• [SELECTED PASSAGE]
In the fourth quarter, the for-profit health system reported revenue of $19.5 billion, up 6.7% year over year, and net income attributable to the company that rose 30.6% to $1.9 billion. The results capped a year of record patient encounters and volume growth across the network that culminated in $70.6 billion in revenue and $6.8 billion in net income across the 12 months.

However, in an earnings call with investors, HCA leadership quantified the potential downside from the combination of the lapse of enhanced ACA subsidies, administrative reforms under the One Big Beautiful Bill Act, and reductions in supplemental Medicaid payments.

CFO Mike Hart told investors the company is projecting a hit to adjusted EBITDA in 2026 of between $600 million and $900 million from health insurance exchange dynamics, including the expiration of premium tax credits.

HCA also flagged a projected net benefit decline of $250 million to $450 million from changes in state Medicaid supplemental payment programs this year due to program changes in Tennessee, a program pause in Texas, and effects from a one-time Virginia payment.

Collectively, these policy changes affect payer mix and uncompensated care exposure. HCA reported that exchange plan volumes represented about 8% of admissions and 10% of revenue in 2025, and the health system is expecting a 15% to 20% decline in exchange volumes in 2026, with much of that shifting either to employer coverage or uninsured categories.

To alleviate policy impacts and offset about $400 million in losses to the exchange market, HCA is utilizing a multi-year resiliency program focused on cost efficiency, revenue integrity, and capacity management, leadership highlighted.

HCA CEO Sam Hazen pointed to investments in network expansion, workforce development, and clinical capabilities that helped drive margin improvement and sustained demand, providing HCA with buffers if coverage risk pressures intensify.

“This is not an episodic event for us,” Hazen said during the earnings call. “It just happens to be a maturation of what in my estimation is cultural within HCA, and that is being cost effective in finding ways to leverage scale, utilize best practices. Now we have tools that are in front of us as opportunities to create even more consistency, efficiencies, and transparency in the company's overall cost. And that's why the program is lining up in a well-timed manner with some of the enhanced premium tax credit challenges.

“But we see this program continuing to mature. And as we get more capable at using these tools, it's going to help us find even more opportunities. But this is not a one-time event. It's a cultural dynamic in our company around being cost effective, being high quality, and finding ways to improve from a process standpoint and a leverage standpoint with our overall scale.”

• [DATA FOR ANALYSIS]

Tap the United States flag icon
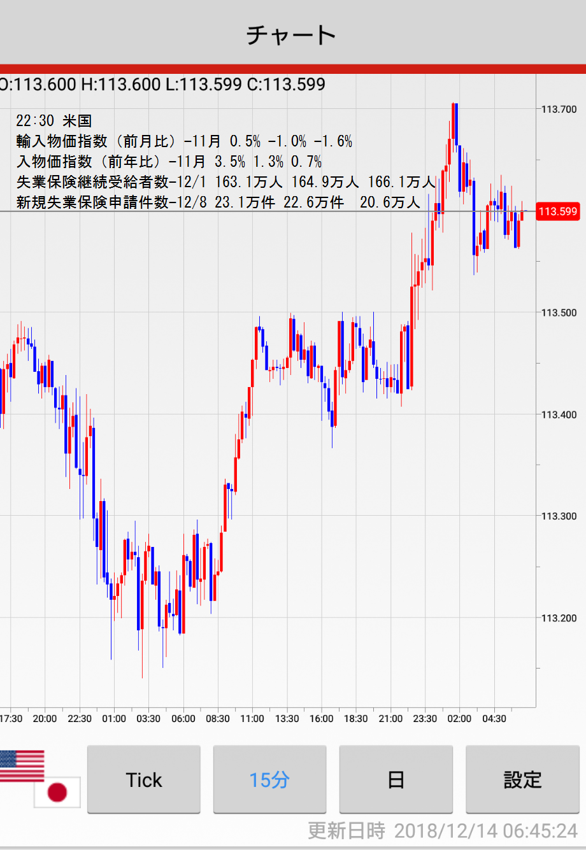This screenshot has width=586, height=850. pos(22,765)
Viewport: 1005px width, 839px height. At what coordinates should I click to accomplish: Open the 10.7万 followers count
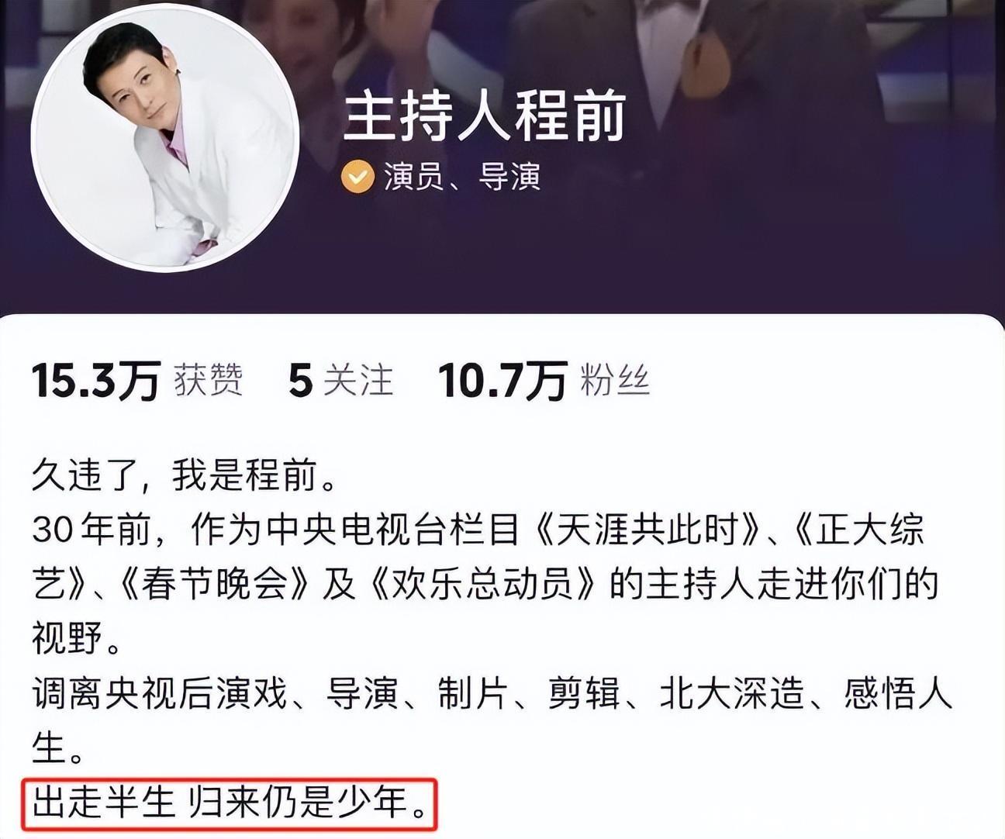click(x=503, y=381)
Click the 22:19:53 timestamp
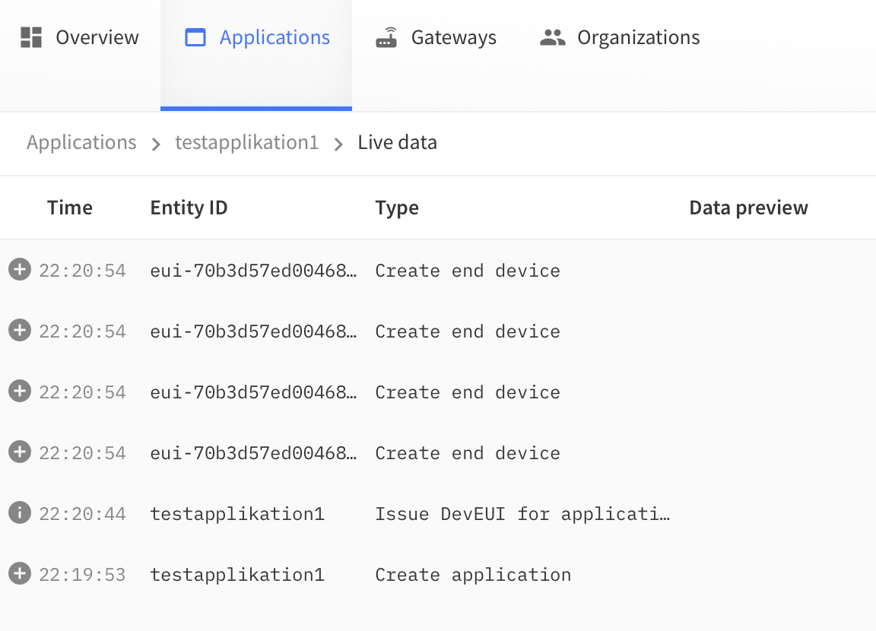The height and width of the screenshot is (631, 876). [82, 575]
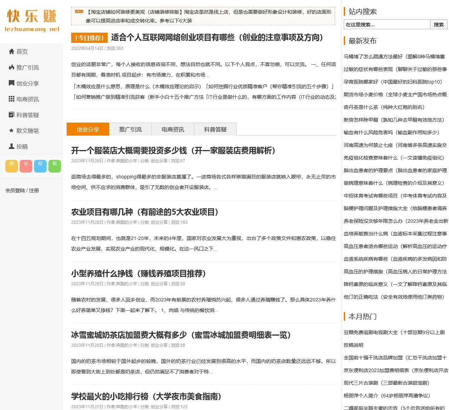Open the featured 今日推荐 article title
Image resolution: width=449 pixels, height=410 pixels.
(x=217, y=38)

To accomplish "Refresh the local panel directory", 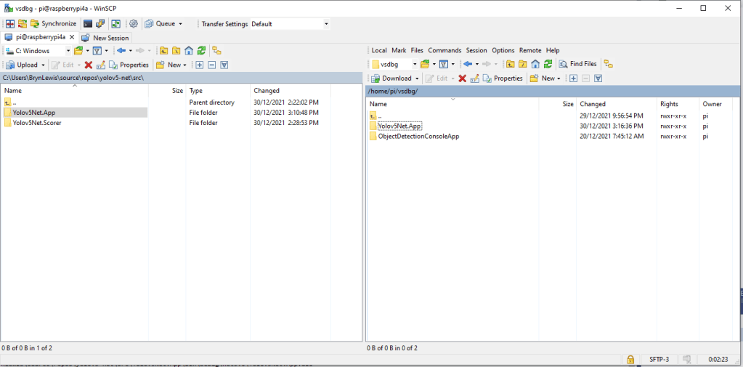I will [201, 51].
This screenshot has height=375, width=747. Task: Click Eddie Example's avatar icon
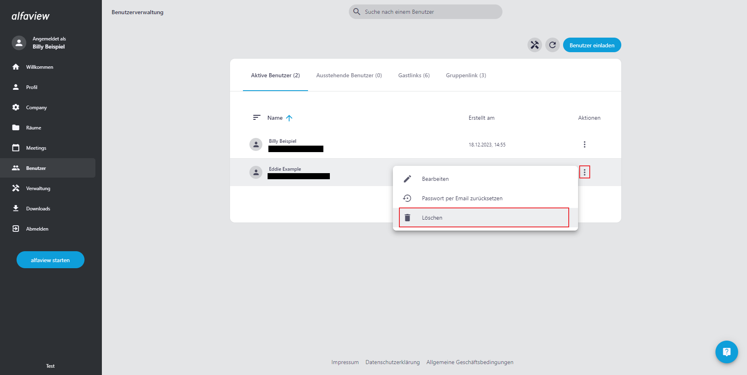[256, 172]

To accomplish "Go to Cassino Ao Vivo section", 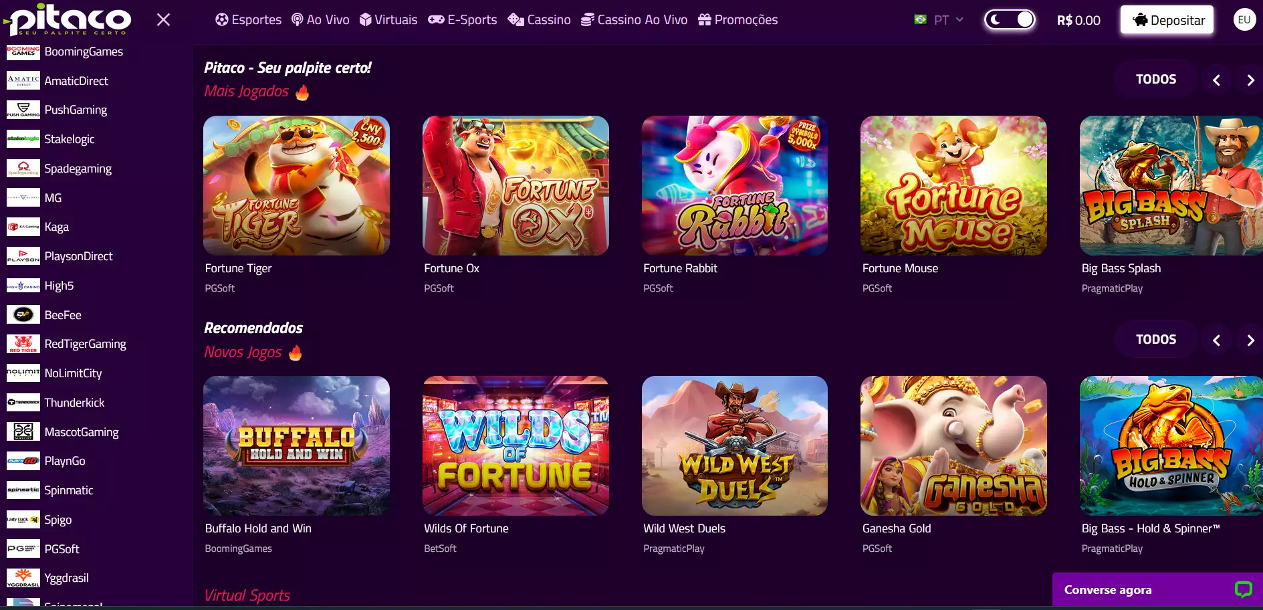I will pyautogui.click(x=634, y=20).
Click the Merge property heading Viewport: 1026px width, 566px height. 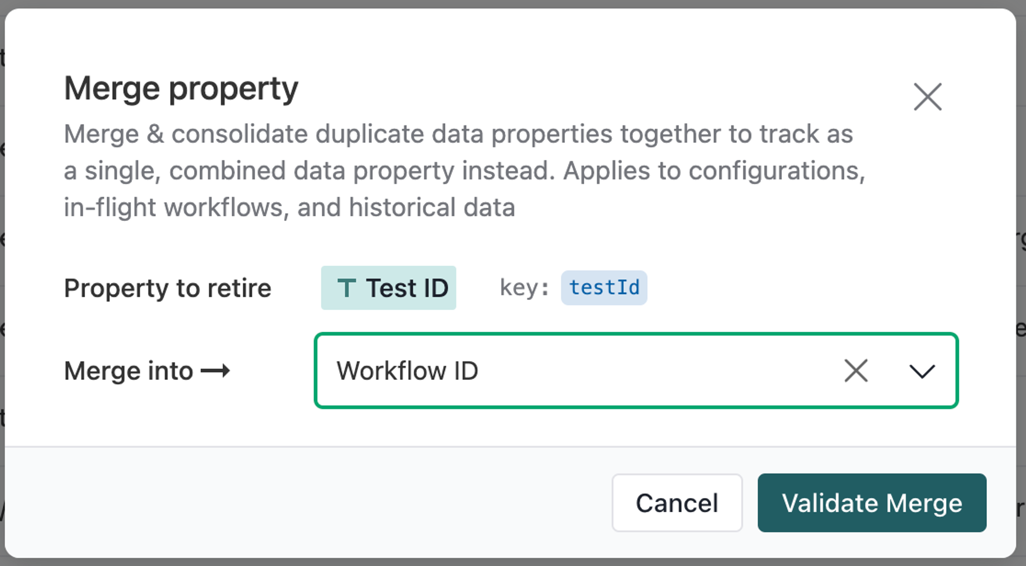coord(181,89)
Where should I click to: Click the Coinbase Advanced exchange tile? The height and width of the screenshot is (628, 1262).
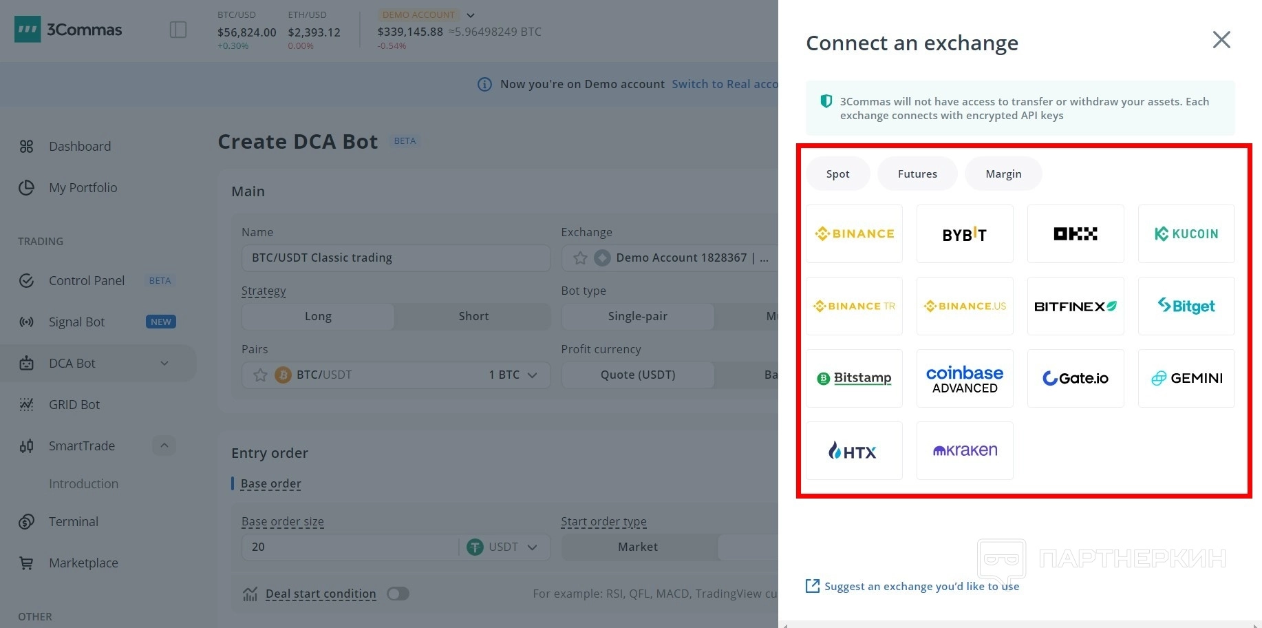[964, 378]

• [WHAT TO WORK ON]
Repeat word for word the HCA earnings passage above, from "However, in an" to "supplemental Medicaid payments.".

• [YOUR RESPONSE]
However, in an earnings call with investors, HCA leadership quantified the potential downside from the combination of the lapse of enhanced ACA subsidies, administrative reforms under the One Big Beautiful Bill Act, and reductions in supplemental Medicaid payments.